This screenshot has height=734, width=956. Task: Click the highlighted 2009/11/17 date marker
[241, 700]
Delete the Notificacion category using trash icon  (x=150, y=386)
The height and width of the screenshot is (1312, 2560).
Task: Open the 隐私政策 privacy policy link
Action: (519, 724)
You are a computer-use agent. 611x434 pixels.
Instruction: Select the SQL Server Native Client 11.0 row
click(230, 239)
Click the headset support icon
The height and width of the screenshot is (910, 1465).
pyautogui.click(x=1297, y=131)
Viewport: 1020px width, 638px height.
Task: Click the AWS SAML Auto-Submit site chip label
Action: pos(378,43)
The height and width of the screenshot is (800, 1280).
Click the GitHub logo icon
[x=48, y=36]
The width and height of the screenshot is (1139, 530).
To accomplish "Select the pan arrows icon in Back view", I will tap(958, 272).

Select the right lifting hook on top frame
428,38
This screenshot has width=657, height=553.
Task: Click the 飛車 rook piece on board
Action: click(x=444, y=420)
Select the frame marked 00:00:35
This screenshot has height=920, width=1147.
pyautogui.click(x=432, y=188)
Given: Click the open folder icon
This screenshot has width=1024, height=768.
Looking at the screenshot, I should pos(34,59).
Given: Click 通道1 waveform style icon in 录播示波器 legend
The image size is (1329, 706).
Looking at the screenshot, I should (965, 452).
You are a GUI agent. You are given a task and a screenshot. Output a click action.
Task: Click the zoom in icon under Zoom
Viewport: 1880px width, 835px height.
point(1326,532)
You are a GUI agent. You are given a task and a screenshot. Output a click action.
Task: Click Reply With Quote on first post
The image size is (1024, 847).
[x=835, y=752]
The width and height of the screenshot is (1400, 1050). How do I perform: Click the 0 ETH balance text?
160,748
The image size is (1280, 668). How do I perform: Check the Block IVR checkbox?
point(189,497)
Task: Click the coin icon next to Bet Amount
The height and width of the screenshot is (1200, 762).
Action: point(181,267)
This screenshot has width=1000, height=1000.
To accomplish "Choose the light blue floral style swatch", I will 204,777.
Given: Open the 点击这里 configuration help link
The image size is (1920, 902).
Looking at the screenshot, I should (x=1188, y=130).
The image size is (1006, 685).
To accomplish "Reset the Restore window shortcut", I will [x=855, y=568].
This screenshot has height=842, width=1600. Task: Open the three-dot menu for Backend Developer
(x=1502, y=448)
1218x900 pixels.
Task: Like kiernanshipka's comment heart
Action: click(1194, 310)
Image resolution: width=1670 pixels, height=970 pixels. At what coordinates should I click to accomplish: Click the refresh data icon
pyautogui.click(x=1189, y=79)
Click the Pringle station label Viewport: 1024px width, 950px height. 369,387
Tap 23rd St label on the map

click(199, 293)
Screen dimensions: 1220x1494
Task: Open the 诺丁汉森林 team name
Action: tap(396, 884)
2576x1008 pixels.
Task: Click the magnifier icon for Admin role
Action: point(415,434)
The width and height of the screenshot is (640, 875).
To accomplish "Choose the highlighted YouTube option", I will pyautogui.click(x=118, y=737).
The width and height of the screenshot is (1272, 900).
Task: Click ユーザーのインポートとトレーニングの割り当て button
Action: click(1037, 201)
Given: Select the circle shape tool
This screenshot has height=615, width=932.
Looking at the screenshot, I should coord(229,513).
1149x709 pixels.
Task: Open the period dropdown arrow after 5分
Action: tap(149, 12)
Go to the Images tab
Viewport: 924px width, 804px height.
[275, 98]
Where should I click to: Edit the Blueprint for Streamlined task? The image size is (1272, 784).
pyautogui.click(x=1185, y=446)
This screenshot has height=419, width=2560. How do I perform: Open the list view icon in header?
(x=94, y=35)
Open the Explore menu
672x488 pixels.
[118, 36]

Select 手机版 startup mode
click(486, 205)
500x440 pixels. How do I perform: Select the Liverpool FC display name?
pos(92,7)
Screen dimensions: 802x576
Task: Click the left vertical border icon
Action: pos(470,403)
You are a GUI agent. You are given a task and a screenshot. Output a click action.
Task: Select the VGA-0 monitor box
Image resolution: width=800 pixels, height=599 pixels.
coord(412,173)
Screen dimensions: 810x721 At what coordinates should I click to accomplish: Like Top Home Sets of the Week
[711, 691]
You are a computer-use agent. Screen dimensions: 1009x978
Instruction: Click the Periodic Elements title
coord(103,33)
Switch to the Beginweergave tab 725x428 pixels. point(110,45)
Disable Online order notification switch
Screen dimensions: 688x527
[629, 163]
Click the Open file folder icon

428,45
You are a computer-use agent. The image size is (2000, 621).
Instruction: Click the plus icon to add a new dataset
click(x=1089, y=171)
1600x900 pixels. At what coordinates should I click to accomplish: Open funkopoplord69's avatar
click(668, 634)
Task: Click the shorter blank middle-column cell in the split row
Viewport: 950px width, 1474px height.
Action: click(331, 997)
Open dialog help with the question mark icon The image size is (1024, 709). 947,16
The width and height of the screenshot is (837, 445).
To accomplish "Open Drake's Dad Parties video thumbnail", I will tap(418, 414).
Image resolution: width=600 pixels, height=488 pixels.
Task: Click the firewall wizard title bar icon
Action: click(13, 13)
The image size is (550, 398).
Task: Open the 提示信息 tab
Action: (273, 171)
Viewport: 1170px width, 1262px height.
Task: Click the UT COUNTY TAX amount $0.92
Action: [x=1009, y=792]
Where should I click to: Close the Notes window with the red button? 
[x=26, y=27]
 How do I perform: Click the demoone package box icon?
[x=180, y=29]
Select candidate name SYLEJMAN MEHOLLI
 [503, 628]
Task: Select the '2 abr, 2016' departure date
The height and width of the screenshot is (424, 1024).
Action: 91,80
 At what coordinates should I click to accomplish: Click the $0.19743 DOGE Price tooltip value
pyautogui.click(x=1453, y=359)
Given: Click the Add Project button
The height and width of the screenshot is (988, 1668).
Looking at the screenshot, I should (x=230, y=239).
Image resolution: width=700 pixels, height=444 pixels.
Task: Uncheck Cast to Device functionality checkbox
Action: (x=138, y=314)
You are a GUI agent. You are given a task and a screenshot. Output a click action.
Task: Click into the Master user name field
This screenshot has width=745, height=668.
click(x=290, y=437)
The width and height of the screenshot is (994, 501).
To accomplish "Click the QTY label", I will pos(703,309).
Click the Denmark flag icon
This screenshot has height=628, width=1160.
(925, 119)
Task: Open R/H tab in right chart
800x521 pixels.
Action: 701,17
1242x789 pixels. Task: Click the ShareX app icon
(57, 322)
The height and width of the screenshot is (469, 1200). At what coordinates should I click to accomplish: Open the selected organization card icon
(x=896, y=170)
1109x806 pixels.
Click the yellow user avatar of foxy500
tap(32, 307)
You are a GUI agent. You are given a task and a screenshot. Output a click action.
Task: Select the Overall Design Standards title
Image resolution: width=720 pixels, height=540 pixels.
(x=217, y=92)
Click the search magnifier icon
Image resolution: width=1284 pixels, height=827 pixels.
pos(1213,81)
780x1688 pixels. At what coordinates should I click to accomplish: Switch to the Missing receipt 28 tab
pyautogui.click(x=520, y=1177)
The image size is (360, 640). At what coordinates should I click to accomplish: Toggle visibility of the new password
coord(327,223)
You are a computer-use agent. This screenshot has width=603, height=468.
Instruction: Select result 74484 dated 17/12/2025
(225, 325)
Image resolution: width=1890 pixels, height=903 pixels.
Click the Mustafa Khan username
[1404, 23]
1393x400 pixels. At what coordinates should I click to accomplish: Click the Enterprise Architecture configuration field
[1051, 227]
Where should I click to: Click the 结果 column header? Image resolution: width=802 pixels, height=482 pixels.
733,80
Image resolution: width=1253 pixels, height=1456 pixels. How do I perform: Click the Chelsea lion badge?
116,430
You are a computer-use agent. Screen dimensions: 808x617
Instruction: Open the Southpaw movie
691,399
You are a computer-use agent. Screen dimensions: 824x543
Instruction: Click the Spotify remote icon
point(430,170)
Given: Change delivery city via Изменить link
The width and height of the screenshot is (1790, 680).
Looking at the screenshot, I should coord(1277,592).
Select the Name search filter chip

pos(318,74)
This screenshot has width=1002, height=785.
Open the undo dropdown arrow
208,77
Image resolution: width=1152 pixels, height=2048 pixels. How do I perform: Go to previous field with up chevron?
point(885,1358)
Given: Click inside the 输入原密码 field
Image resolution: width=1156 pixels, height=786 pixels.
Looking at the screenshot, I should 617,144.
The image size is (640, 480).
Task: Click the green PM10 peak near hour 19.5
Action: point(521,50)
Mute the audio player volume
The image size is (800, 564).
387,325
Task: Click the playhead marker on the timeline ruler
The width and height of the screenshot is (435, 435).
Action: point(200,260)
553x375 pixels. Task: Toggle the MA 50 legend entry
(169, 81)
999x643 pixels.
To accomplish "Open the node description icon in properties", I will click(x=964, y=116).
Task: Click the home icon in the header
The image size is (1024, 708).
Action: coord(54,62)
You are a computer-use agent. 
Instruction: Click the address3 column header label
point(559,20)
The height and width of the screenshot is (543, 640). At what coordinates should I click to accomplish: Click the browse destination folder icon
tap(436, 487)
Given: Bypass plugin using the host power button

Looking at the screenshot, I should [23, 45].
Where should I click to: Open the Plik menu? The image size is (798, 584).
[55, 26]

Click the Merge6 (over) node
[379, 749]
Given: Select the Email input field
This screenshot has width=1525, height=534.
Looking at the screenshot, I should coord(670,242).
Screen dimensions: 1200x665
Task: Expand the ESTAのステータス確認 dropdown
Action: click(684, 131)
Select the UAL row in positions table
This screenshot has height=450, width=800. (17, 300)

**WHAT IS BEING ASKED:** Note how many lines in the material hold the word "help", and give that number with nothing added.

**ANSWER SPACE:** 2